Let’s see what the next few days bring….

TA 27/7/2015



the meeting tonight was very informative and there was even a note of optimism. John Armstrong of Marine Scotland gave an excellent summary of research on South Esk spring salmon from which it may be inferred that stocks are not as weak as we all feared he would report. The information on the tracking project was of particular interest, especially in the success of identifying where spring salmon spawn and where their juveniles grow.

While there is no room for complacency, it seems that recruitment of spring salmon juveniles in the upper reaches of the South Esk is encouraging. Nearer the sea the tributaries in the coastal plain – the Lemno Burn, Noran Water and Pow Burn are presenting very different data sets on densities and condition of salmon parr, with the Lemno Burn a really serious cause for concern, while the Noran is showing high densities of parr in good condition.

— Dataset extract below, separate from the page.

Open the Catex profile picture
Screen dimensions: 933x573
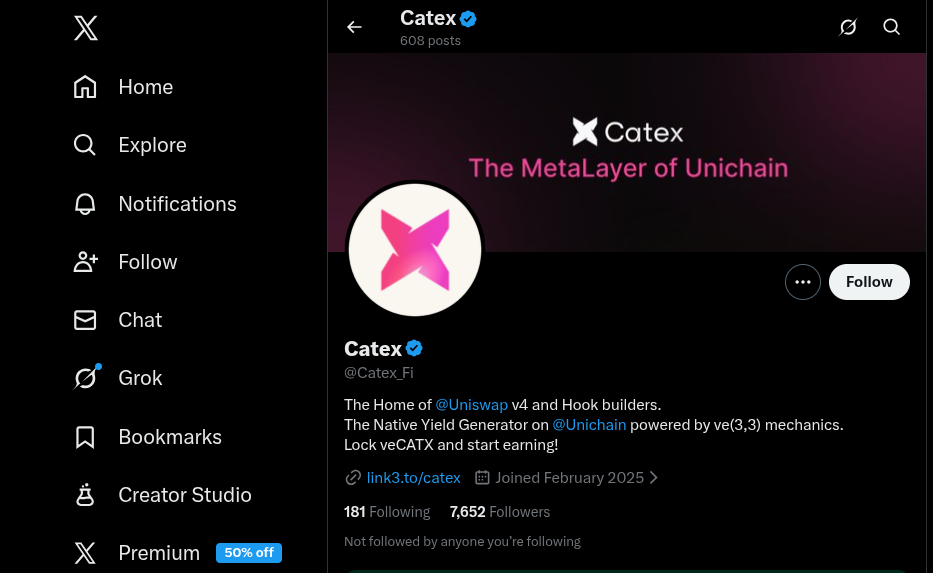tap(415, 251)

 A perfect spring salmon from the South Esk at Finavon

John Armstrong recognised that angling effort has declined since 2009, but that catches per Unit effort have remained remarkably consistent over the last decade. It would appear that the decline of salmon in the South Esk may derive from a number of different sources, including a reduction in fishing effort and serious problems of recruitment of fry in the lower catchment.

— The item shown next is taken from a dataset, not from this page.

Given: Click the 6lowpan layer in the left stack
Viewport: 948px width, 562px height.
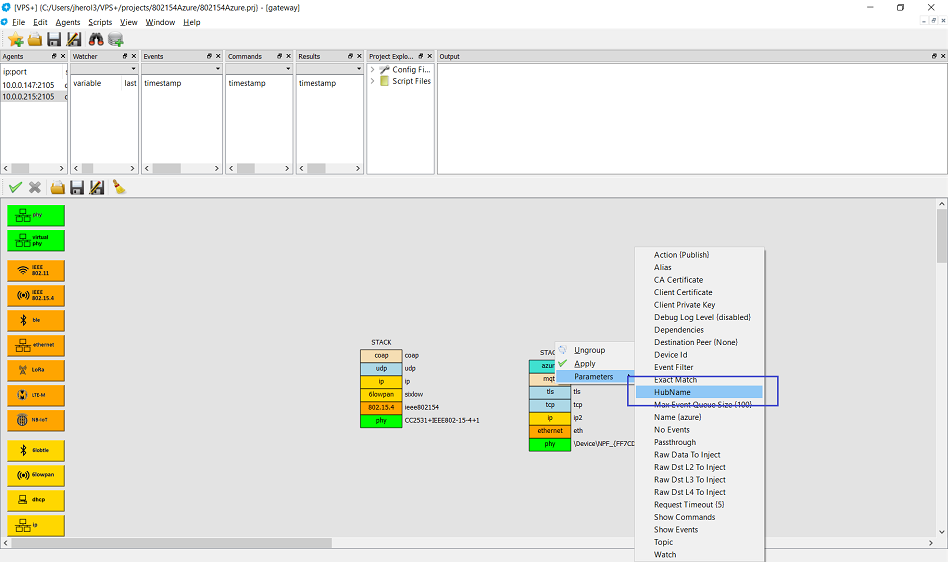Looking at the screenshot, I should click(x=381, y=394).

The discussion with Marshall Halliday and Tom Sampson during the meeting was good natured to the extent that most of the concerns of anglers at the meeting were resolved. The decision of the government to institute a killing licence system for wild Atlantic salmon and to phase out all coastal netting throughout the country from 2016 provided a background to the meeting which could hardly have been better for a constructive discussion to follow.

My personal view is that this meeting confirmed things that many people who know and love the South Esk have felt intuitively or observed for some time. The people who manage the river, or whose jobs depend on its revival as a reputable salmon river and a top sea trout fishery, should feel reassured by these developments.

At last we have reason to smile and to make sure that these signs of optimism become substantial and sustainable. There is a lot of work to be done….

TA 25/7/2015



Tomorrow at 1830 at the Northern Hotel in Brechin there will be a meeting organised by the Esk District Fishery Board. Among the speakers will be John Armstrong, who is the head of the Freshwater Fisheries laboratory at Pitlochry. It should be an interesting meeting which I hope will be well attended by an audience who come with open minds.

STOCK ASSESSMENT The raw data on the condition of salmon stocks in the North Atlantic Ocean is provided by an international organisation called ICES (international Conference for Exploration of the Seas). ICES collates returns from all the wild salmon countries of the North Atlantic based on catches and some other indicators.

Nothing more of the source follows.